▸ **WHAT IS REQUIRED**
Revise everything from the line containing "The image size is (1456, 819)." down to the line containing "The width and height of the screenshot is (1511, 812). What" by changing "Settings" to "Preferences", and write out those lines again with nothing else altered.

(Lines for locating text and elements)
[Begin]

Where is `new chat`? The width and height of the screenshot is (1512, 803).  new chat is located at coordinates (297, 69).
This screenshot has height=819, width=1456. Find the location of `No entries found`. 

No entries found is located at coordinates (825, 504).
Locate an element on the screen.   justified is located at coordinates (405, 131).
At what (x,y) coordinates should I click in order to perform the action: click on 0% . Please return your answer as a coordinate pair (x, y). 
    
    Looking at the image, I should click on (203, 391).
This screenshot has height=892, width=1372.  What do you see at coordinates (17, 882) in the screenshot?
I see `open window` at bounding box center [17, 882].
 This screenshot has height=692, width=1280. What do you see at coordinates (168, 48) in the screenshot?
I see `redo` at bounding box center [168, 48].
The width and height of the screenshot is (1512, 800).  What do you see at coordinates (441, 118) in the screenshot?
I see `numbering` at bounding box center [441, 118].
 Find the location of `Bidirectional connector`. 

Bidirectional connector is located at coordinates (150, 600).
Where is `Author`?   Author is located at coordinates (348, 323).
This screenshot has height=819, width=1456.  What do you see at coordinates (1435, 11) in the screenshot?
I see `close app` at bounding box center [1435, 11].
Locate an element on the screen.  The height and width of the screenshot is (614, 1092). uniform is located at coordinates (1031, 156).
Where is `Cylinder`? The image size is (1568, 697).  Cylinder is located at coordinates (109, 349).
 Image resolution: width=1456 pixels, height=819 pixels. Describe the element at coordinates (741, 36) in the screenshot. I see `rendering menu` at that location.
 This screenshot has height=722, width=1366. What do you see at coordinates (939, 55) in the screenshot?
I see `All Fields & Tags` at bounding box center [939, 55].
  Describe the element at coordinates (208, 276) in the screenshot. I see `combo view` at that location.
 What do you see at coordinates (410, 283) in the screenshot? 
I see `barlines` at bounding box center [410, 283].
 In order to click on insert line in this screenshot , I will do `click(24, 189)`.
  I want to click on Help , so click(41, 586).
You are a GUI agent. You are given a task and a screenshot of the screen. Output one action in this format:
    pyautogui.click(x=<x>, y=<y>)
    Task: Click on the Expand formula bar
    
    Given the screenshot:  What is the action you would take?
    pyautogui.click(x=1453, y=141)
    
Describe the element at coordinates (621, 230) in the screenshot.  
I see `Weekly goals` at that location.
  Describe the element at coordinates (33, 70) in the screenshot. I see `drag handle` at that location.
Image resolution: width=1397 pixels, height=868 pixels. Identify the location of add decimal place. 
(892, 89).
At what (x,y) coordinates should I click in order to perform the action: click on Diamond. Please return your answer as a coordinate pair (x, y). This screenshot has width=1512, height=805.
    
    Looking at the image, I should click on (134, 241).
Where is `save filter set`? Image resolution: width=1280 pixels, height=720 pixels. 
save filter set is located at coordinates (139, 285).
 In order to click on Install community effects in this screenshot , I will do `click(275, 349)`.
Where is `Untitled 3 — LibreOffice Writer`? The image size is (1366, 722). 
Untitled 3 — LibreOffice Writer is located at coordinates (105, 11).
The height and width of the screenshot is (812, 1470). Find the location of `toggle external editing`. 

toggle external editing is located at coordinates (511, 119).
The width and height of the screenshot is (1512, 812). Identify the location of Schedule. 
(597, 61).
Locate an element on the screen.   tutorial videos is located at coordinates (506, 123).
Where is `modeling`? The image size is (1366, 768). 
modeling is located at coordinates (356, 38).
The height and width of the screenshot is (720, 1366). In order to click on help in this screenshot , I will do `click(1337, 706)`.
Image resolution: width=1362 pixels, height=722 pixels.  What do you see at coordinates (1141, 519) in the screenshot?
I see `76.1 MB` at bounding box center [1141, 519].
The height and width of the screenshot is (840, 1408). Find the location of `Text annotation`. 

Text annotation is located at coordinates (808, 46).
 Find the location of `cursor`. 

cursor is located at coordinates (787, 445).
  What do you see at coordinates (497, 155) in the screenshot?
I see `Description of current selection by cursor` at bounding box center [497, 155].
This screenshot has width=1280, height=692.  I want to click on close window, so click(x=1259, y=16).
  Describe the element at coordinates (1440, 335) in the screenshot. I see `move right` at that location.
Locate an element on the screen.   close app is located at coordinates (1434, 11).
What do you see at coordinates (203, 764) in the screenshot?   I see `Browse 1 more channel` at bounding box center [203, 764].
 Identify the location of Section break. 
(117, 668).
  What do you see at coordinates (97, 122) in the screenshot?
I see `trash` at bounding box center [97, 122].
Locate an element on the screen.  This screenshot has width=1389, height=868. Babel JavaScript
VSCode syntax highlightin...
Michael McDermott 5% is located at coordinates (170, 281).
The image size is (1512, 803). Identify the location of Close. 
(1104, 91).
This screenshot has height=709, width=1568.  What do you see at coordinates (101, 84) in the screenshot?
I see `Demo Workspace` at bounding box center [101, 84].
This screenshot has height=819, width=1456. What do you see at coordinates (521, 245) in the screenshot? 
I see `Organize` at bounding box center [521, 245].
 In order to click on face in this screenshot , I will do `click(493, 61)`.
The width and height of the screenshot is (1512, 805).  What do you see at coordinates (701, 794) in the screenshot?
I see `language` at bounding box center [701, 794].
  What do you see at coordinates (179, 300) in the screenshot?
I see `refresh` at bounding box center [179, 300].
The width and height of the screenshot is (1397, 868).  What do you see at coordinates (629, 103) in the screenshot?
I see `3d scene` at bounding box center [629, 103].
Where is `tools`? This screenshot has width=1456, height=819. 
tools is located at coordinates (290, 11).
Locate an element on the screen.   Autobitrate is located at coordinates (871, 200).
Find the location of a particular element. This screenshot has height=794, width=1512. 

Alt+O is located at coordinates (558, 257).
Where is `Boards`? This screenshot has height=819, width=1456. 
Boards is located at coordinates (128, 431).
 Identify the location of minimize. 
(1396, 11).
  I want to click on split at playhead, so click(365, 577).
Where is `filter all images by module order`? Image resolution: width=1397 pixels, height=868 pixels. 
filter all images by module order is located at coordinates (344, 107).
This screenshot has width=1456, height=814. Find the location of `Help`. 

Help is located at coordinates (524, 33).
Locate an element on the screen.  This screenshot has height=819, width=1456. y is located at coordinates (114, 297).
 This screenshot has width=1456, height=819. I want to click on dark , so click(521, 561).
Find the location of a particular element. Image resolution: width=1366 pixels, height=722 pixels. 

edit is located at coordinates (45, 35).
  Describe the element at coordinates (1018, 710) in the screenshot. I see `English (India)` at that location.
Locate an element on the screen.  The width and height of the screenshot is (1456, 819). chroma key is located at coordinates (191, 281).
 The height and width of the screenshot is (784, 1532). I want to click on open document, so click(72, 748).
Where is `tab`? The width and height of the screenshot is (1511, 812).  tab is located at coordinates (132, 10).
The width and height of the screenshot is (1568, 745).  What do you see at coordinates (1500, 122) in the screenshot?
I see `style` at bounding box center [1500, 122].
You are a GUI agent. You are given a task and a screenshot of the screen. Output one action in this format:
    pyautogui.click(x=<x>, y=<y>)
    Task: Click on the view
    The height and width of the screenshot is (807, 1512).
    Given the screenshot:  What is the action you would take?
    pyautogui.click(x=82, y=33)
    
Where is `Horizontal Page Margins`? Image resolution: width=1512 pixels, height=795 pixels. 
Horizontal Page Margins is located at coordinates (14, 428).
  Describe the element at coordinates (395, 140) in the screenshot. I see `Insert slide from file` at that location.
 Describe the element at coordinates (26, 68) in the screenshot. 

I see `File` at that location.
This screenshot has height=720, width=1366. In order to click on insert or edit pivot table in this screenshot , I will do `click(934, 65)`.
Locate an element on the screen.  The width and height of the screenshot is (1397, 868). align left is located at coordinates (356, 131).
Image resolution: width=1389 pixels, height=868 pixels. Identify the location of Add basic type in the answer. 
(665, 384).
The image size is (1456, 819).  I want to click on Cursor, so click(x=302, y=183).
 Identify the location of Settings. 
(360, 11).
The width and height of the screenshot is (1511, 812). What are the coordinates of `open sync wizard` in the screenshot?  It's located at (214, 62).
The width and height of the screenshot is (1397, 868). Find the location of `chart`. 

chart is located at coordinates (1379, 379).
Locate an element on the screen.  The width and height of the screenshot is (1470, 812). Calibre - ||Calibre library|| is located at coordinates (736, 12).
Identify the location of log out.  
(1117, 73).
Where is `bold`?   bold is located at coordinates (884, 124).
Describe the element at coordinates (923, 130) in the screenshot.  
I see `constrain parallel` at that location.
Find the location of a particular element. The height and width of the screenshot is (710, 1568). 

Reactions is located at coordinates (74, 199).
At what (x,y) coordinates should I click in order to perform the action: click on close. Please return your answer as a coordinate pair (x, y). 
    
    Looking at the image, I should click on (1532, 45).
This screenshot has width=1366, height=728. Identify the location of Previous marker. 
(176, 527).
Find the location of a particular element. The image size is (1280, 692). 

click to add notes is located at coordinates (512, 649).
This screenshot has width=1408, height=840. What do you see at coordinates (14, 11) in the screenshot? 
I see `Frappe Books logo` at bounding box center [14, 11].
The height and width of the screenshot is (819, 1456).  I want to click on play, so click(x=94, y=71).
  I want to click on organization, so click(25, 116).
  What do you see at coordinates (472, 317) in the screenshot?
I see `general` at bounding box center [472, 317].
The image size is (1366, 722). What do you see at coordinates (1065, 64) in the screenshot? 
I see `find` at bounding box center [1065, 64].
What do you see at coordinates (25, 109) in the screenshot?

[End]

▸ **FULL ANSWER**
The image size is (1456, 819).  I want to click on Cursor, so click(x=302, y=183).
 Identify the location of Preferences. 
(360, 11).
The width and height of the screenshot is (1511, 812). What are the coordinates of `open sync wizard` in the screenshot?  It's located at (214, 62).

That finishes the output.